Remember to replace 'your_target_column' with the name of the column containing the target variable in your DataFrame.

These steps provide a general overview of using PyFlux for time series analysis and forecasting. You can explore different models, adjust model parameters, and apply additional techniques offered by the PyFlux library to further enhance your analysis.

15.8.2 Example Code#

!pip install git+https://github.com/RJT1990/pyflux.git
import pandas as pd
import matplotlib.pyplot as plt
import urllib.request
import pmdarima as pm
import numpy as np
from sklearn.metrics import mean_absolute_error
from statsmodels.tsa.statespace.sarimax import SARIMAX

# Download the dataset
url = 'https://raw.githubusercontent.com/jbrownlee/Datasets/master/airline-passengers.csv'
urllib.request.urlretrieve(url, 'AirPassengers.csv')

# Load the dataset
df = pd.read_csv('AirPassengers.csv')

# Convert the 'Month' column to datetime type
df['Month'] = pd.to_datetime(df['Month'])

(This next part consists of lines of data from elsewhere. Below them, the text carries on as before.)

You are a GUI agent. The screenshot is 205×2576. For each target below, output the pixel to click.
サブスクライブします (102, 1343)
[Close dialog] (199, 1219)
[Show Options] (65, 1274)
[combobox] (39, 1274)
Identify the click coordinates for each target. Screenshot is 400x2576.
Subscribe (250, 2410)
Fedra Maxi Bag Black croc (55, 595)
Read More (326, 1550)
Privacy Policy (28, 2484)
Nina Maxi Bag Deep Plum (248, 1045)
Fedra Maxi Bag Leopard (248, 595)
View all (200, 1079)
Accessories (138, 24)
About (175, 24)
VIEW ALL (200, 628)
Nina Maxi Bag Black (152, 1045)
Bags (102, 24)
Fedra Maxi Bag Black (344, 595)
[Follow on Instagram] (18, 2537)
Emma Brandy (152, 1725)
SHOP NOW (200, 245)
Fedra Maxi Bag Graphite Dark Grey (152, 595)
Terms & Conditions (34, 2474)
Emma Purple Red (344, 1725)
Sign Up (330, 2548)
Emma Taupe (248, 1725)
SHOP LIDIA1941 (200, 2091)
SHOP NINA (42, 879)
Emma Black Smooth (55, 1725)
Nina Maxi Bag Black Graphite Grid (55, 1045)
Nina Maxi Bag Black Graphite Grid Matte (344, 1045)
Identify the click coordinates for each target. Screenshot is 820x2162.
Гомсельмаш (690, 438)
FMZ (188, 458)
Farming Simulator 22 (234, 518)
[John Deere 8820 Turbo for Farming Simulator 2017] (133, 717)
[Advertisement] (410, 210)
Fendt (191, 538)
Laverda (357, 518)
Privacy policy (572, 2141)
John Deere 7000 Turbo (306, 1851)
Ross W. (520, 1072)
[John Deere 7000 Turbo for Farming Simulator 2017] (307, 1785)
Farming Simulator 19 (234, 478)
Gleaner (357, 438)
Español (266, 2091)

# Split the data into training and testing sets
train_size = int(len(df) * 0.8)
train_data = df[:train_size]
test_data = df[train_size:]

# Find the optimal hyperparameters using auto_arima
model = pm.auto_arima(train_data['Passengers'], seasonal=True, m=12, suppress_warnings=True)

# Fit the SARIMAX model with the optimal hyperparameters
sarimax_model = SARIMAX(train_data['Passengers'], order=model.order, seasonal_order=model.seasonal_order)
sarimax_model_fit = sarimax_model.fit()

# Forecast future values
predictions = sarimax_model_fit.get_forecast(steps=len(test_data))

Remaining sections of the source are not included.